• _DIRECTIONS_
Repeat exactly the lines from the start of the entries below through the line containing "Task: Uncheck the motorcycle rear tire image". Omit the rest.

• _RECORD EXTRACTS_

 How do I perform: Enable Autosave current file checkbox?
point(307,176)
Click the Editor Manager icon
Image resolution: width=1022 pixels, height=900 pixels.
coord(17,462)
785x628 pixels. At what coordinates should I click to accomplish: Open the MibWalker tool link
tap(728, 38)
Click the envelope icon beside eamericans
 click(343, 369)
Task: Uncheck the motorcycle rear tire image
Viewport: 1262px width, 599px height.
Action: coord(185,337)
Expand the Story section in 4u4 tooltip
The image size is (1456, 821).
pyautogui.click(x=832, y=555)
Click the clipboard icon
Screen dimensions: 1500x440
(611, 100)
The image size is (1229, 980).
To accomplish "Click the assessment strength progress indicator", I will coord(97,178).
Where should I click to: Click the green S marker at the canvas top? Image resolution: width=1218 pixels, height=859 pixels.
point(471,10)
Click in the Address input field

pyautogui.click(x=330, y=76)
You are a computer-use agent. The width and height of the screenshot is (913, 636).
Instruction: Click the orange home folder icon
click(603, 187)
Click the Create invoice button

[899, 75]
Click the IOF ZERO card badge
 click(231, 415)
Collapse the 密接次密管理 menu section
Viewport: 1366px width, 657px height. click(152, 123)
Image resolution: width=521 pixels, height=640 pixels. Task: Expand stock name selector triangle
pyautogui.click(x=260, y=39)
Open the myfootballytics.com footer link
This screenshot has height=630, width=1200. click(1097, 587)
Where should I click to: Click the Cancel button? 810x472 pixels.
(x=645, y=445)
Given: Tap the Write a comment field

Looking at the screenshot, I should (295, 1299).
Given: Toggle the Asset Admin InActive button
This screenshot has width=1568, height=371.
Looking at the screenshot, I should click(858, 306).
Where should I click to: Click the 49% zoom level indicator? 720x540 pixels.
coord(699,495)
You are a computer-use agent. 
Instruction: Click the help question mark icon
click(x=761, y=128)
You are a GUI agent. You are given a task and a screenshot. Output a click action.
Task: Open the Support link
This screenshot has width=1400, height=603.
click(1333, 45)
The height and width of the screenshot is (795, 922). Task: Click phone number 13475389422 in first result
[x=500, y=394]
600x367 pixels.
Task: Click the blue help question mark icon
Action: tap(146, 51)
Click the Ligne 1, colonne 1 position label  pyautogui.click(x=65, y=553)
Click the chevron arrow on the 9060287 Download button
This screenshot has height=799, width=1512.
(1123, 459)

• _PROBLEM SOLUTION_
 How do I perform: Enable Autosave current file checkbox?
point(307,176)
Click the Editor Manager icon
Image resolution: width=1022 pixels, height=900 pixels.
coord(17,462)
785x628 pixels. At what coordinates should I click to accomplish: Open the MibWalker tool link
tap(728, 38)
Click the envelope icon beside eamericans
 click(343, 369)
Task: Uncheck the motorcycle rear tire image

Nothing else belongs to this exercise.